I recently read a Medicine for Peace report giving descriptions of horrible conditions in Iraqi hospitals. And that same morning I got a desperate call from a woman we know well in Iraq, and her daughter had been a passenger in a car that was shot at by — in now Baghdad, the most violent city in the world, gunmen who shot into the car, a bullet went through the face of the 17-year-old daughter, and the conditions when the daughter went to a major Baghdad hospital for reconstructive surgery were so bad, grainy x-rays that couldn’t be read, no anesthetics available. Imagine this youngster going through surgery without anesthetics. And the conditions so unsanitary that the family brought the child home from the hospital, hoping to give better care at home. And this is a family that I first met in Basra in the poorest neighborhood, where the houses were crumbling all around them.

We can’t collaborate. We simply can’t collaborate with the idea of continuing to pour United States productivity into force protection, into more weapons, more bullets, more police training. Voices in the Wilderness wants to take this opportunity to conscientiously object to war, in concert, we hope, with the growing confidence in this country that we have a responsibility to bring these troops home, bring them home now, bring them home alive, and pay reparations to Iraqi people for the terrible suffering we have caused.

AMY GOODMAN: Very quickly, Kathy, you wrote a letter to Senator Carl Levin. We have heard a good deal about the so-called Oil-for-Food scandal. But you are focusing here on U.S. corporations that profited during the time you are being fined for bringing in humanitarian aid under the sanctions regime. Can you explain?

KATHY KELLY: Well, we wrote to Senator Carl Levin, because on May 17, the Senate Foreign Investigations Committee presented very telling testimony about the ways in which two major Texas-based oil companies had been involved from 2000 to 2002 in smuggling that was quite lucrative. The Bay Oil company had paid kickbacks to Saddam Hussein’s government in order to get very profitable contracts, and it was clear that the United Nations over an eight-month span had notified the Treasury Department, the Office of Foreign Assets Control, the group which went after us, about these kickbacks, and there was no action taken.

And another company, Odin Oil, had actually docked seven huge oil tankers at a port called Khor al-Amaya and was offloading oil that had been smuggled by the Jordanians onto their own ships. Apparently, according to the testimony that Carl Levin gave, the Odin Oil executives even questioned the United States Navy, “Is this okay?” And they were given word, “Yes, there will be no interference.” And so, there was a terrific amount of smuggling that had always gone on across the Jordanian border, across the Turkish border, and United States officials had all along turned a blind eye to that, in fact given outright approval, according to Joy Gordon.
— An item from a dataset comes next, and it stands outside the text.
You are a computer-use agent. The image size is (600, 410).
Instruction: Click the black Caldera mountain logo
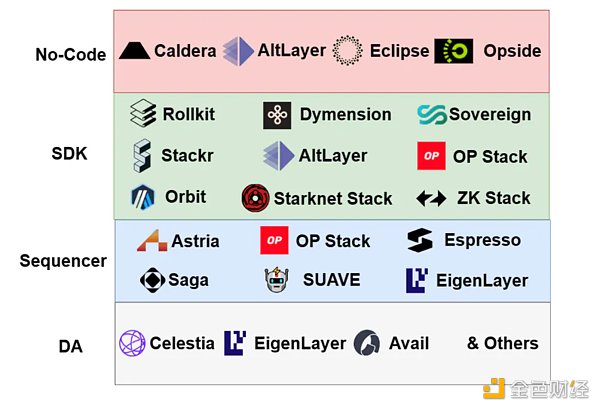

And so, Senator Carl Levin asked the OFAC executive officials why they never went after enforcing the economic sanctions against these major oil companies, and Senator Levin was told by OFAC that they didn’t believe that the Office of Foreign Assets Control was responsible to police the enforcement of United Nations economic sanctions. Well, when we declared that we would break those sanctions openly and publicly in 1996, on Martin Luther King’s birthday, seven days later, we had a very stiff letter of warning that if we persisted we would face heavy penalties and possible jail time. And then, throughout the time that we broke the sanctions, although really the OFAC people were certainly slow in actually imposing the fine, we nevertheless were on their radar screen, and they saw it as their responsibility.

AMY GOODMAN: And we did call OFAC, the Office of Foreign Assets Control and the Treasury Department to get comment, but they did not return our calls. We’re talking to Kathy Kelly, founder of Voices in the Wilderness. Her organization has been fined $20,000 for violating sanctions against Iraq. She has written the book, Other Lands Have Dreams.